MANILA, Philippines— The government is being  urged to pass a law that will deputize online platforms and payment systems as withholding agents as part of the tax policy framework for the digital economy, according to a study published by the Philippine Institute for Development Studies (PIDS).

This was among the recommendations made in the PIDS discussion paper  “Rethinking Taxation in the Digital Economy” authored by University of the Philippines College of Law assistant professor Emerson Bañez.

According to the study, taxation of the digital economy is difficult as tax jurisdiction has traditionally been based on physical presence.

“National tax systems are straining to capture revenue from businesses in the digital economy. This is due to the fact that these businesses are characterized by the complexity of transactions, the absence of physical presence, and strong dependence on intangible assets,” Bañez said.

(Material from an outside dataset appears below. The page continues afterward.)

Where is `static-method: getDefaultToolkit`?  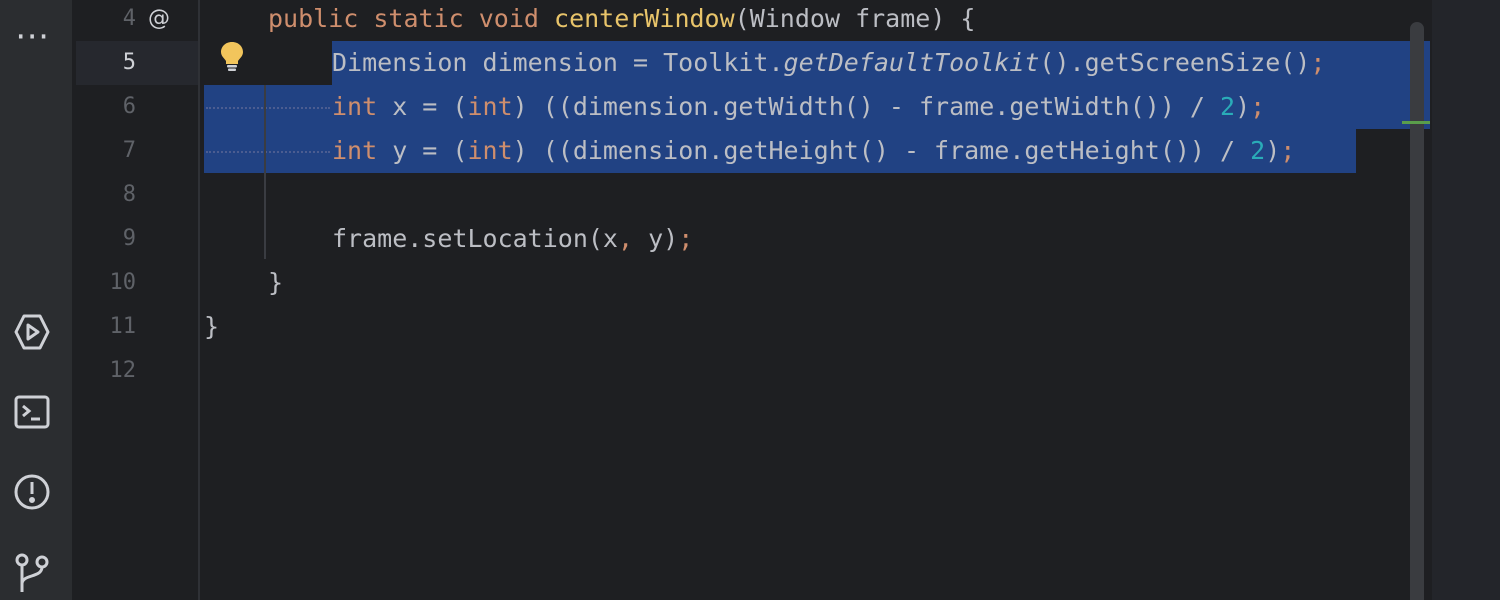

With the government’s current toolset for tax administration developed for brick-and- mortar businesses and its effectiveness on digital transactions being limited, the PIDS study said Congress could pass legislation that would require online platforms and payment systems to act as withholding agents of the income of online sellers or the value added-tax due from users.

The online platforms and payments system can also be required under legislation to provide data needed to determine the tax liability of related actors and transactions.

“Concentrating on these key participants can allow tax administration efforts to scale, since each of these centralized nodes can provide information and control over a significant number of users,” the PIDS study said.

In order to verify the compliance with the withholding and remittance functions, the PIDS study said there is a need for the Bureau of Internal Revenue to be ready for digital tax administration by having greater competence in understanding how online systems at the network, hardware and software level work, as well as in validating and processing voluminous data sets.

The PIDS study also cited the need to expand the scope for investigation and liability.

In addition, the PIDS study recommends engagement at the international level.

This, as non-resident providers, which are usually large multinational corporations, are seen to be gaining the most from digital markets as they minimize the tax impact of their activities.

“The Philippines should continue to explore multilateral options for reallocating taxing rights and addressing base erosion and profit shifting. These include regional tax treaties and the OECD (Organization for Economic Cooperation and Development) framework treaty,” the PIDS study said.

“Efforts at negotiating and crafting the provisions should consider the Philippines’ trading power relative to other countries and its comparative ability to exercise jurisdiction,” it said.